### STATED EXERCISE:
Output the rows from the line containing "Given: Open the bandwidth Full selector" through the end of the rows, inclusive, as a JSON list of strings with one string per line. Omit blank lines and the pictures.
=== PROVIDED RECORDS ===
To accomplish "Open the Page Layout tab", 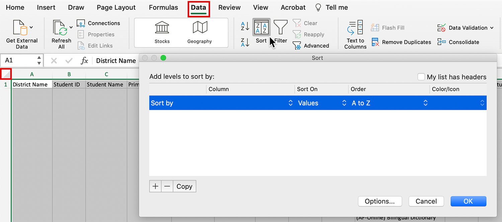I will pyautogui.click(x=116, y=7).
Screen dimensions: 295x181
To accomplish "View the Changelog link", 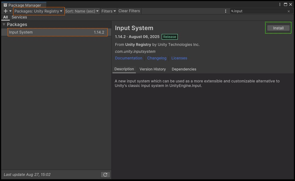I will point(157,58).
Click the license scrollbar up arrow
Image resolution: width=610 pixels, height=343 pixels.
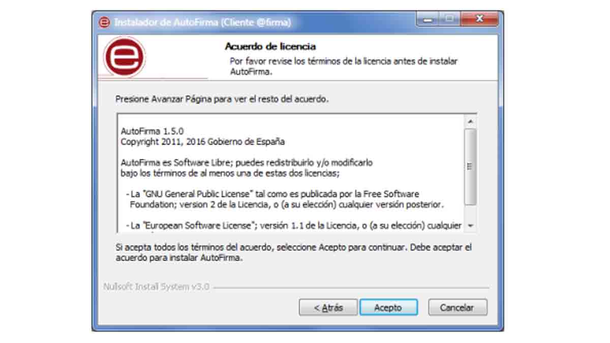point(470,122)
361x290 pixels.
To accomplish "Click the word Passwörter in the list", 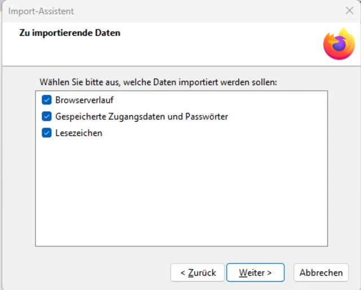I will [x=206, y=117].
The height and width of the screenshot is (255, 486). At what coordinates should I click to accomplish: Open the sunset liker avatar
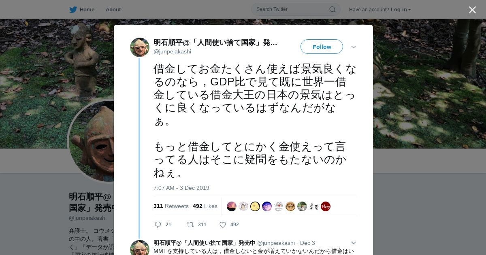click(x=232, y=206)
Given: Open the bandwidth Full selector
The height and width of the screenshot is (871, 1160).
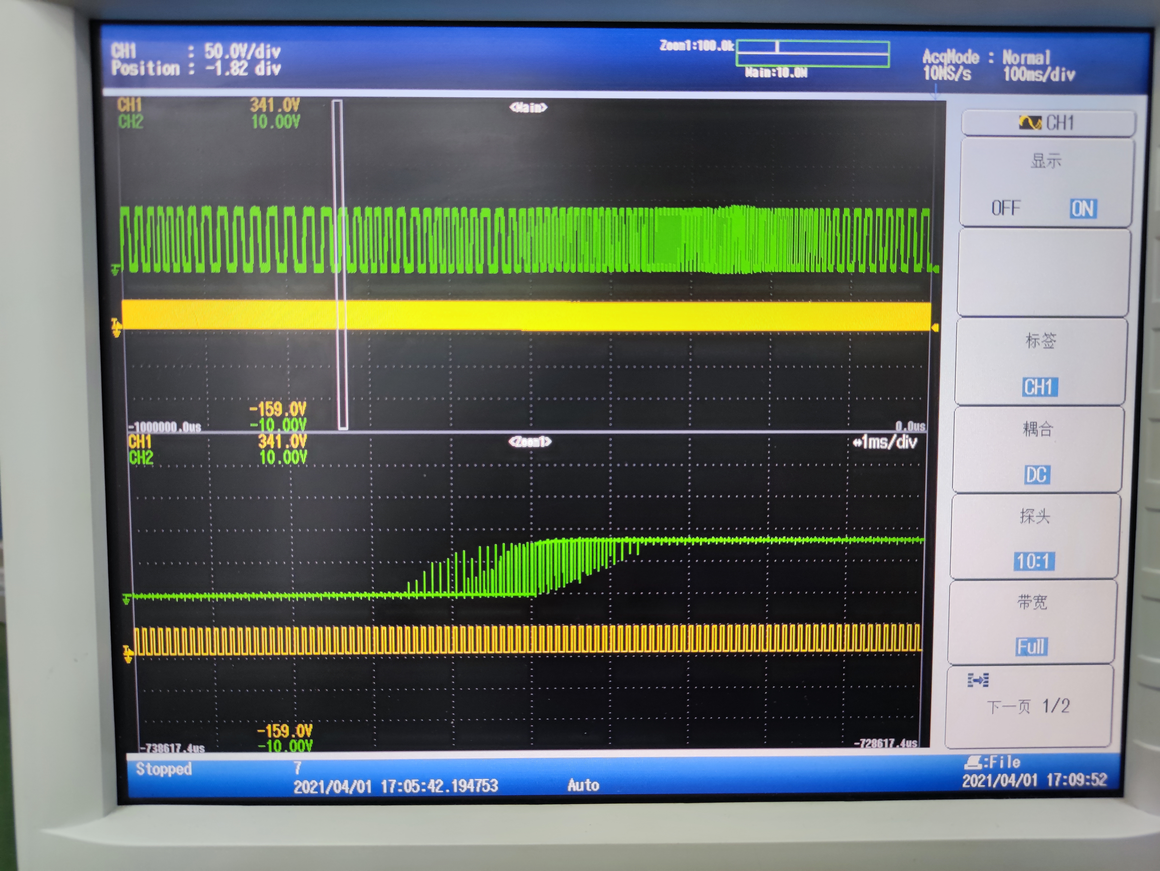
===
### COMPLETED TASK:
[
  "Given: Open the bandwidth Full selector",
  "The height and width of the screenshot is (871, 1160)."
]